Elle cherche donc une façon différente d’avoir une fin officielle à cette année scolaire, sans voir ses élèves et pouvoir leur dire «bon été» en personne. «J’ai un peu un avantage dans la mesure où j’habite dans une petite communauté, donc si je vais faire du vélo, ben trois maisons plus tard je peux voir un de mes élèves qui habite là, deux rues plus loin, il y a de bonnes chances que j’en vois un autre», illustre-t-elle.

Elle utilise Skype pour discuter avec quatre ou cinq élèves à la fois. «Heureusement, dit-elle, moi j’avais besoin [de les voir]; des fois, je me demande si je n’en avais pas besoin plus qu’eux.» De voir ses élèves dans leur maison lui a aussi permis d’apprendre à connaitre une autre facette de leur vie, ce qu’elle apprécie.

L’enseignante s’est adaptée et travaille fort, mais c’est loin d’être une situation idéale pour sa façon habituelle d’enseigner. «Je suis une personne extrovertie, j’ai besoin du monde autour de moi, j’ai besoin du contact de mes élèves. Je suis très spontanée aussi et je vais parfois commencer à enseigner à partir d’un commentaire d’un élève», tous des éléments absents de l’éducation en ligne et qui lui manque énormément.

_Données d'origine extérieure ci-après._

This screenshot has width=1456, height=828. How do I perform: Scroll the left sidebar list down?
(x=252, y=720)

France Frenette Lecours, enseignante de 4e année

Elle a cependant remarqué que, pour certains élèves, cette expérience d’apprentissage qui leur permet de travailler à leur propre rythme est bénéfique. Ils n’ont plus la pression de l’élève plus rapide à côté d’eux, de ceux qui savent tout ou qui ont la main levée.

Partager ses intérêts

Mme Frenette Lecours est elle-même une lectrice assidue — elle fait partie du comité du Salon du livre de Hearst depuis 4 ans — et elle essaie de transmettre cette passion à ses élèves. Lorsqu’elle a réalisé que la majorité de ses élèves lisaient beaucoup moins pendant le confinement, elle est passée à l’action.

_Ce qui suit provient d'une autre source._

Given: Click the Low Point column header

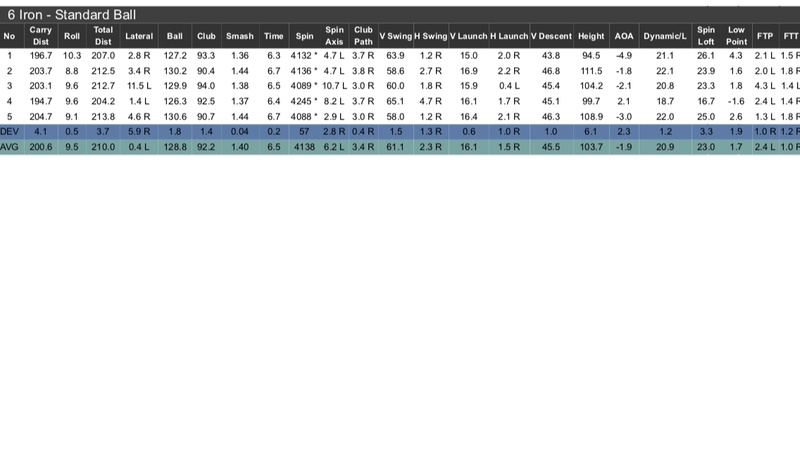Looking at the screenshot, I should pos(736,36).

Elle a commencé par lire les vieux livres de ses enfants — qui sont maintenant des adultes — et à les présenter à ses élèves. Lorsqu’elle a eu la chance d’avoir accès à sa salle de classe, elle est allée en chercher d’autres.

«Ils n’en revenaient pas que leur prof lisait des Agent Jean d’Alex A. ou Les missions extra secrètes de Mika.» Épatés que leur enseignante lise les mêmes livres qu’eux, ils étaient beaucoup plus enclins à en parler, «dire ce qu’on aimait, ce qu’on aimait moins» et en lire d’autres.

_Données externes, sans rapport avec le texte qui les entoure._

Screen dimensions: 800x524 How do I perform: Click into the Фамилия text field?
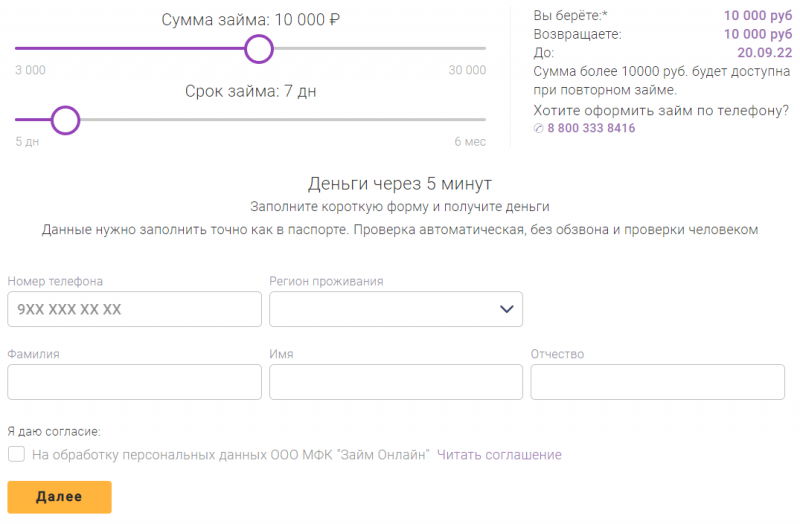click(x=134, y=382)
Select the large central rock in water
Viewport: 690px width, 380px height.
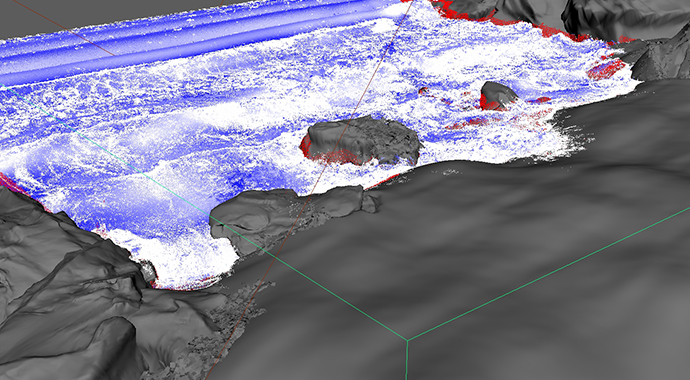point(362,140)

Est alors né un système de partage des livres où Mme Frenette Lecours allait déposer le livre sur le balcon des élèves intéressés. «Et certains faisaient la même chose avec moi.»

Les mathématiques de la vie

Les enseignants de la 4e à la 8e année de Passeport jeunesse ont créé un «sentier de mathématique qui se fera à l’extérieur». Ils espèrent qu’il permettra aux élèves de passer par-dessus la baisse de motivation du mois de juin, commune même en temps normal.

Même avant cela, France Frenette Lecours prenait des photos lorsqu’elle marchait à l’extérieur, des objets de tous les jours auxquels elle appliquait des problèmes de mathématiques «pour leur montrer que la mathématique, c’est partout et qu’on ne s’en rend pas nécessairement compte».

Ainsi, les fenêtres rectangulaires d’une porte du nouveau pavillon de l’hôtel de ville de Hearst ont servi à faire des additions répétées et des multiplications «et trouver combien cela couterait pour les laver». Le nombre de marches d’escalier que Mme Frenette Lecours monte et descend chaque jour — son bureau est au deuxième étage — est devenu un autre problème de mathématique.